Изнемогая под бременем внутреннего креста, Иисус опять идет к ученикам, все еще надеясь, по чрезвычайному смирению Своему, найти поддержку и утешение в их молитве; и опять находит их спящими!.. Борьба нового Израиля с Богом должна была произойти без свидетелей, в ней не было места помощникам. Един истоптал точило гнева Божия, от язык не бе мужа со Мною! — так воспевал еще Исаия, провидя страдания Мессии.
Ученики пробудились, но одного взгляда на них достаточно было, чтобы понять что они неспособны к молитве. Евангелист Лука (22,45) замечает, что они спали от печали; а святой Марк (14, 40) добавляет, что глаза у них отяжелели, и они не знали, что отвечать. Состояние сонного расслабления, которое весьма трудно бывает преодолеть, известно всякому по опыту.
Оставив учеников, Иисус в третий раз обратился от земли к небу и, будучи в борении, по замечанию евангелиста Луки, молился еще прилежнее (22, 24). Слова произнесены были те же, что и раньше, но чувства окончательно изменились. Дух человеческий не может долго колебаться между противоположностями, он обязательно склонится на какую-нибудь сторону. Тем более невозможно это в такой молитве, как молитва Иисуса. «Буди воля Твоя», — произнесенное в третий раз, уже было выражением решительной победы.
Чем более укреплялся дух, тем слабее становилась плоть. Телесные силы Богочеловека пришли в такое изнеможение, что Его томление равнялось предсмертным мукам, а выступивший пот, по словам евангелиста Луки, был подобен каплям крови, падающей на землю, — выражение очень емкое даже в переносном смысле, а тем более в буквальном: в летописях встречаются изредка примеры страданий до кровавого пота.

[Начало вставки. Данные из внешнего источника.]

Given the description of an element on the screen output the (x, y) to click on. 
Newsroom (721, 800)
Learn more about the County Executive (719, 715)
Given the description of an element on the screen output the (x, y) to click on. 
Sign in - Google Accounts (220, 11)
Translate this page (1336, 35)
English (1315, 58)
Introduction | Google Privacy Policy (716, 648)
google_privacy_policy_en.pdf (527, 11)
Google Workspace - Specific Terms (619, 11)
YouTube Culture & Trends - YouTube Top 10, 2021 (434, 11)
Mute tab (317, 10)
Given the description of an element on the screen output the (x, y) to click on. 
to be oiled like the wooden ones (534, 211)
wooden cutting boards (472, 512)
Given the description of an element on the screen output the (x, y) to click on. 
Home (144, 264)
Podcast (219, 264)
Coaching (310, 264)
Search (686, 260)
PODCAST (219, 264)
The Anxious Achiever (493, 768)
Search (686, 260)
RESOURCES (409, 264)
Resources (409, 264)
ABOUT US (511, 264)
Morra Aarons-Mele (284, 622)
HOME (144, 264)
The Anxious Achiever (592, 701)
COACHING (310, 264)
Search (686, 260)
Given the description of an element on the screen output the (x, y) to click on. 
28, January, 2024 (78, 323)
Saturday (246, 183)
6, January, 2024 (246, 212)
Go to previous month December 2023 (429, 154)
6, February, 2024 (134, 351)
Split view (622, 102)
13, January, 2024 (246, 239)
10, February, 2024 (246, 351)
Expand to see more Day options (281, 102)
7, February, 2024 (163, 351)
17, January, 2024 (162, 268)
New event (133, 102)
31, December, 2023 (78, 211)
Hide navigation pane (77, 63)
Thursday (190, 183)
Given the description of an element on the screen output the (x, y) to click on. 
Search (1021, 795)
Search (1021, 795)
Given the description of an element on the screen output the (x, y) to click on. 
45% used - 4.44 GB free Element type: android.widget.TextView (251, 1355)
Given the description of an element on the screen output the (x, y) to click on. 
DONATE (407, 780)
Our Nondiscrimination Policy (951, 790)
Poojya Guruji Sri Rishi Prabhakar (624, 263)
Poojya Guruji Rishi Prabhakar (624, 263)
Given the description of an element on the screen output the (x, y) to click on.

Такое усилие могло стоить жизни Сыну Человеческому или лишить Его сил перенести наступающие страдания с подобающим Ему величием. Теперь на Единородном Сыне должно было исполниться, обещанное прочим чадам, чтобы показать, что любовь Отца Небесного не попускает никому искушаться сверх сил. И вот, вместо ответа на молитву, предстал ангел для укрепления Иисуса, — предстал так, что и находившиеся вблизи ученики могли заметить, что кто-то тайно беседует с Учителем.
Ангел, конечно, прежде всего старался укрепить дух Иисуса. Человеческая природа такова, что одна мысль, мелькнувшая в памяти, может прогнать смущение и вернуть покой. Впрочем, поскольку томление духа так ужасно отразилось и в теле, которое изнемогает вместе с духом, но не так скоро восстанавливается, как оно, то ангельское утешение, без сомнения, касалось и телесных сил Богочеловека.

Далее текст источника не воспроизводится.